> DATA TO USE:
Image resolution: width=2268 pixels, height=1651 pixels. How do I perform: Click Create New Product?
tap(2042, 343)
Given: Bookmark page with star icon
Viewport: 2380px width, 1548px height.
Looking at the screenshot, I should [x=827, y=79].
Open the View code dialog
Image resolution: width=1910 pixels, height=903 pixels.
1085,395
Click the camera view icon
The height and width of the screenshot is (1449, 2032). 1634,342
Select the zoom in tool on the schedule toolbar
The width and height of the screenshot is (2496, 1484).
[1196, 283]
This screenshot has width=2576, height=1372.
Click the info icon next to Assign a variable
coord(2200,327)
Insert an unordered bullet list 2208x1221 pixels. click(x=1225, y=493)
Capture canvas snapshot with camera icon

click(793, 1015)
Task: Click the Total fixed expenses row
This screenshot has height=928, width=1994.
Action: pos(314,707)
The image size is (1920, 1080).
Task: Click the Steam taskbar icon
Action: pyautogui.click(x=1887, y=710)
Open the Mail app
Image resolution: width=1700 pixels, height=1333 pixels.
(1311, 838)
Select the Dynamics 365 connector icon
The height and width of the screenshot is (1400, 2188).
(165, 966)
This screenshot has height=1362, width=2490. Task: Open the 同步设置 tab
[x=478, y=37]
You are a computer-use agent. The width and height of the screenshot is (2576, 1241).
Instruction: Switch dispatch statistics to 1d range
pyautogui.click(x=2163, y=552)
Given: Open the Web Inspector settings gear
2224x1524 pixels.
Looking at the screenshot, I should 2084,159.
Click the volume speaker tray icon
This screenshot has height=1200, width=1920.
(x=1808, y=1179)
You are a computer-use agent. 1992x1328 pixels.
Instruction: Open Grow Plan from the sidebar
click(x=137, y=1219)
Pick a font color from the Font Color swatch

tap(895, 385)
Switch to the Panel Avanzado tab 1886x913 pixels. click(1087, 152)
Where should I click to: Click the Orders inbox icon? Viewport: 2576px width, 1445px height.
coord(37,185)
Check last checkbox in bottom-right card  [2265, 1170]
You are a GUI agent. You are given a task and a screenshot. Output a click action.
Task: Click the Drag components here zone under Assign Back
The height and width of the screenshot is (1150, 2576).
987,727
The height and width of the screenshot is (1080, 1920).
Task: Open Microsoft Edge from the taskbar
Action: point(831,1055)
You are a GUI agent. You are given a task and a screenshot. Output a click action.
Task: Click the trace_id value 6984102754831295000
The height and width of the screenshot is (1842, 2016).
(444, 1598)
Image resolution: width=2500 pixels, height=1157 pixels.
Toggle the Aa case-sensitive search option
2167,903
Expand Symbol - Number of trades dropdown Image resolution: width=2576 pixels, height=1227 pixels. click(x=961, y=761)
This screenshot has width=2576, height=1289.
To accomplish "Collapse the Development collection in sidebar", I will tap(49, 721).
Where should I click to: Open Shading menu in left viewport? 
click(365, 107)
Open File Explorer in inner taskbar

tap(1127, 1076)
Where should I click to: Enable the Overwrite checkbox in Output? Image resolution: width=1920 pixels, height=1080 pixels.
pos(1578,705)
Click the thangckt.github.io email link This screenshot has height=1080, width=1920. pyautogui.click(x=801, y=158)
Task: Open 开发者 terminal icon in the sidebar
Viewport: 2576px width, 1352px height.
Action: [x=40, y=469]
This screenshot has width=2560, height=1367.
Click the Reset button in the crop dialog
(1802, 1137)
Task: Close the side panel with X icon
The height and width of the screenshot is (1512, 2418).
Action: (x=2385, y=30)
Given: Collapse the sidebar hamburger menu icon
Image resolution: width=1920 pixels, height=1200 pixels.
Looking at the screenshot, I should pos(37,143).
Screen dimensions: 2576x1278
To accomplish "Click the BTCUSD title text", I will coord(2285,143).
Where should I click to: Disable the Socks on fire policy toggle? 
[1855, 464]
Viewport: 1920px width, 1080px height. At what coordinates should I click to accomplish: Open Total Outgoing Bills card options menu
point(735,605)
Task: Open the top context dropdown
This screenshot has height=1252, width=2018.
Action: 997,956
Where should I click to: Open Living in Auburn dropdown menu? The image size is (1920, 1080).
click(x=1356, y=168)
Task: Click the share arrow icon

> DIRECTIONS FOR THIS TASK:
Please copy the material above without changing a single word.

> RESPONSE TO THIS TASK:
Image resolution: width=2268 pixels, height=1651 pixels. How do I perform: Click Create New Product?
tap(2042, 343)
Given: Bookmark page with star icon
Viewport: 2380px width, 1548px height.
Looking at the screenshot, I should [x=827, y=79].
Open the View code dialog
Image resolution: width=1910 pixels, height=903 pixels.
1085,395
Click the camera view icon
The height and width of the screenshot is (1449, 2032). 1634,342
Select the zoom in tool on the schedule toolbar
The width and height of the screenshot is (2496, 1484).
[1196, 283]
This screenshot has width=2576, height=1372.
Click the info icon next to Assign a variable
coord(2200,327)
Insert an unordered bullet list 2208x1221 pixels. click(x=1225, y=493)
Capture canvas snapshot with camera icon

click(793, 1015)
Task: Click the Total fixed expenses row
This screenshot has height=928, width=1994.
Action: pos(314,707)
The image size is (1920, 1080).
Task: Click the Steam taskbar icon
Action: pyautogui.click(x=1887, y=710)
Open the Mail app
Image resolution: width=1700 pixels, height=1333 pixels.
(1311, 838)
Select the Dynamics 365 connector icon
The height and width of the screenshot is (1400, 2188).
(165, 966)
This screenshot has height=1362, width=2490. Task: Open the 同步设置 tab
[x=478, y=37]
You are a computer-use agent. The width and height of the screenshot is (2576, 1241).
Instruction: Switch dispatch statistics to 1d range
pyautogui.click(x=2163, y=552)
Given: Open the Web Inspector settings gear
2224x1524 pixels.
Looking at the screenshot, I should 2084,159.
Click the volume speaker tray icon
This screenshot has height=1200, width=1920.
(x=1808, y=1179)
You are a computer-use agent. 1992x1328 pixels.
Instruction: Open Grow Plan from the sidebar
click(x=137, y=1219)
Pick a font color from the Font Color swatch

tap(895, 385)
Switch to the Panel Avanzado tab 1886x913 pixels. click(1087, 152)
Where should I click to: Click the Orders inbox icon? Viewport: 2576px width, 1445px height.
coord(37,185)
Check last checkbox in bottom-right card  [2265, 1170]
You are a GUI agent. You are given a task and a screenshot. Output a click action.
Task: Click the Drag components here zone under Assign Back
The height and width of the screenshot is (1150, 2576).
987,727
The height and width of the screenshot is (1080, 1920).
Task: Open Microsoft Edge from the taskbar
Action: point(831,1055)
You are a GUI agent. You are given a task and a screenshot. Output a click action.
Task: Click the trace_id value 6984102754831295000
The height and width of the screenshot is (1842, 2016).
(444, 1598)
Image resolution: width=2500 pixels, height=1157 pixels.
Toggle the Aa case-sensitive search option
2167,903
Expand Symbol - Number of trades dropdown Image resolution: width=2576 pixels, height=1227 pixels. click(x=961, y=761)
This screenshot has width=2576, height=1289.
To accomplish "Collapse the Development collection in sidebar", I will tap(49, 721).
Where should I click to: Open Shading menu in left viewport? 
click(365, 107)
Open File Explorer in inner taskbar

tap(1127, 1076)
Where should I click to: Enable the Overwrite checkbox in Output? Image resolution: width=1920 pixels, height=1080 pixels.
pos(1578,705)
Click the thangckt.github.io email link This screenshot has height=1080, width=1920. pyautogui.click(x=801, y=158)
Task: Open 开发者 terminal icon in the sidebar
Viewport: 2576px width, 1352px height.
Action: [x=40, y=469]
This screenshot has width=2560, height=1367.
Click the Reset button in the crop dialog
(1802, 1137)
Task: Close the side panel with X icon
The height and width of the screenshot is (1512, 2418).
Action: (x=2385, y=30)
Given: Collapse the sidebar hamburger menu icon
Image resolution: width=1920 pixels, height=1200 pixels.
Looking at the screenshot, I should pos(37,143).
Screen dimensions: 2576x1278
To accomplish "Click the BTCUSD title text", I will coord(2285,143).
Where should I click to: Disable the Socks on fire policy toggle? 
[1855, 464]
Viewport: 1920px width, 1080px height. At what coordinates should I click to accomplish: Open Total Outgoing Bills card options menu
point(735,605)
Task: Open the top context dropdown
This screenshot has height=1252, width=2018.
Action: 997,956
Where should I click to: Open Living in Auburn dropdown menu? The image size is (1920, 1080).
click(x=1356, y=168)
Task: Click the share arrow icon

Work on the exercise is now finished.